What should an example data/train or data/test directory look like? Same files as the WSJ example: utt2spk, spk2utt, wav.scp, text, cmvn.scp, segments, and feats.scp plus utt2lang?
- Is the key of language mappings in local/general_lr_closed_set_langs.txt or local/lang_map.txt?
- Do I need a data/lang directory? It doesn't seem like the language model, lexicon, etc are being used at all.
- Does anyone have more details about why the run_logistic_regression.sh script calls compute-wer with the text files? I'm not following how this fits in with evaluating the language identification.
Secondly, I'm interested in any guidance on altering the nnet/run_dnn.sh script to be a 3-way classifier (three languages), rather than a speech recognizer. I've been using the WSJ version of run_dnn since I have a functioning WSJ GMM system. I think I need to edit train.sh. It seems like altering the $labels and/or $num_tgt variables might work, but perhaps there is a more straight forward way to use the existing Kaldi functions.

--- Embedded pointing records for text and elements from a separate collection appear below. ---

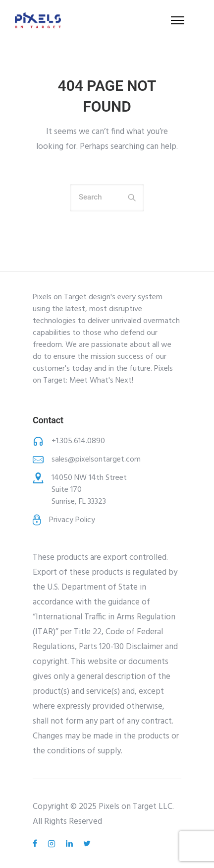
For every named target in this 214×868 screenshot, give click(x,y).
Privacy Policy (72, 520)
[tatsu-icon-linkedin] (71, 844)
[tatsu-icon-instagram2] (53, 844)
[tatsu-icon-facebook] (36, 844)
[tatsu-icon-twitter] (87, 844)
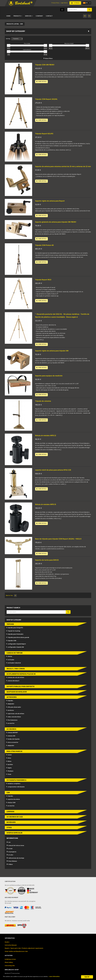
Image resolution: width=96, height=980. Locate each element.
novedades (11, 827)
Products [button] (18, 16)
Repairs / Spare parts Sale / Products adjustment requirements (24, 953)
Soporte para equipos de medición (51, 380)
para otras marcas (14, 756)
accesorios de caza (14, 822)
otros (9, 832)
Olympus (10, 776)
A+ (85, 16)
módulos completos (13, 789)
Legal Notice (64, 3)
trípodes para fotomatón (14, 639)
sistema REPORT (12, 737)
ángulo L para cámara (16, 673)
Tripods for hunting (13, 636)
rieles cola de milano (13, 722)
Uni (8, 847)
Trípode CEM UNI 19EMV (46, 65)
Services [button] (29, 16)
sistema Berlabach (13, 686)
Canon (9, 760)
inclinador (10, 665)
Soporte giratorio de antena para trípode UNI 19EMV (59, 222)
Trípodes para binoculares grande (18, 642)
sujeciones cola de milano (15, 719)
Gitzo (8, 763)
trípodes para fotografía (14, 633)
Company (39, 16)
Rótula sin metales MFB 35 (47, 509)
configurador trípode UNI (15, 652)
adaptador (10, 709)
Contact (49, 16)
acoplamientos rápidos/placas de (21, 679)
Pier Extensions (12, 725)
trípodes (10, 629)
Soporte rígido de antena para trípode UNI (54, 355)
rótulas (9, 661)
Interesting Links (10, 970)
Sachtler (10, 770)
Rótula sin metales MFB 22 (47, 440)
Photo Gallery (9, 967)
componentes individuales (15, 792)
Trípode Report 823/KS (45, 134)
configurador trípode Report (16, 649)
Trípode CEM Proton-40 (46, 246)
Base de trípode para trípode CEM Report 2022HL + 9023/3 (61, 543)
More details (42, 82)
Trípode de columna (44, 406)
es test (10, 853)
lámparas (10, 816)
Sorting (8, 38)
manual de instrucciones (15, 850)
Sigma (9, 773)
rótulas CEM (11, 807)
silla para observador (13, 712)
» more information (68, 977)
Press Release (11, 866)
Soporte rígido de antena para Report (52, 201)
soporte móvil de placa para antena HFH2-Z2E (56, 474)
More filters (48, 59)
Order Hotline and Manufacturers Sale (16, 956)
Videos (10, 869)
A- (90, 16)
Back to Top (11, 600)
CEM (8, 797)
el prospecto (11, 857)
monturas (10, 715)
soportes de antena (13, 804)
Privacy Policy (55, 3)
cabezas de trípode (14, 658)
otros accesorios (12, 747)
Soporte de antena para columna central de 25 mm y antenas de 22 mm (63, 168)
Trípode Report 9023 (44, 280)
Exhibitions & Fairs (10, 964)
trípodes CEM (11, 646)
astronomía (11, 702)
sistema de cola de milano (15, 682)
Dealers (7, 947)
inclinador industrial (13, 668)
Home (8, 16)
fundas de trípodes (13, 744)
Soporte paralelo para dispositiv (21, 691)
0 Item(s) (75, 3)
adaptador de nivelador (16, 697)
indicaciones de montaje (15, 863)
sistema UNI (11, 741)
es (85, 3)
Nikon (9, 766)
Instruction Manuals (11, 950)
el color (10, 860)
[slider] (8, 45)
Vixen (9, 779)
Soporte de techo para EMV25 (49, 565)
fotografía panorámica (16, 785)
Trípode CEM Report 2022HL (48, 99)
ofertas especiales (14, 838)
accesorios (10, 728)
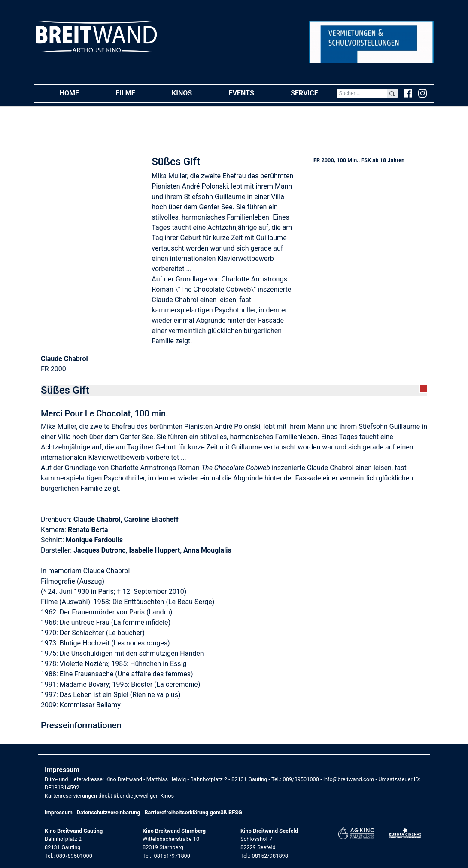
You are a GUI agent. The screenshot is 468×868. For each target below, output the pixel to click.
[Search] (362, 93)
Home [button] (79, 92)
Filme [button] (135, 92)
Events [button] (251, 92)
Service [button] (313, 92)
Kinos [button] (191, 92)
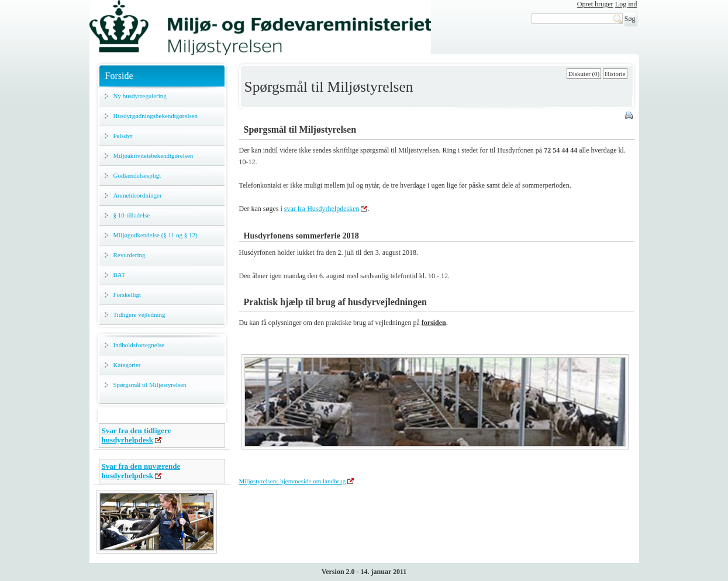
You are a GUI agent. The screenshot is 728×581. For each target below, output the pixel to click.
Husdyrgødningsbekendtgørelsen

Since the system will not use the segments file - how does it determine the relationship between a wav file and utterance ID?
The VAD script runs off wav files, so my original plan was to split the wav files as this will guarantee no overlap in train and test sets.
Did these versions of the test set come as part of the corpus or was I meant to create them at some point during the pipeline.